---------- Task input ----------

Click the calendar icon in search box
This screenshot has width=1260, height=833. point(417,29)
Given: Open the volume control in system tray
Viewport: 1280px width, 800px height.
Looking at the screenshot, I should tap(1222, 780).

----------

Task instructions: Your answer must consist of every line above, transcribed verbatim.

Answer to the problem:
Click the calendar icon in search box
This screenshot has width=1260, height=833. point(417,29)
Given: Open the volume control in system tray
Viewport: 1280px width, 800px height.
Looking at the screenshot, I should tap(1222, 780).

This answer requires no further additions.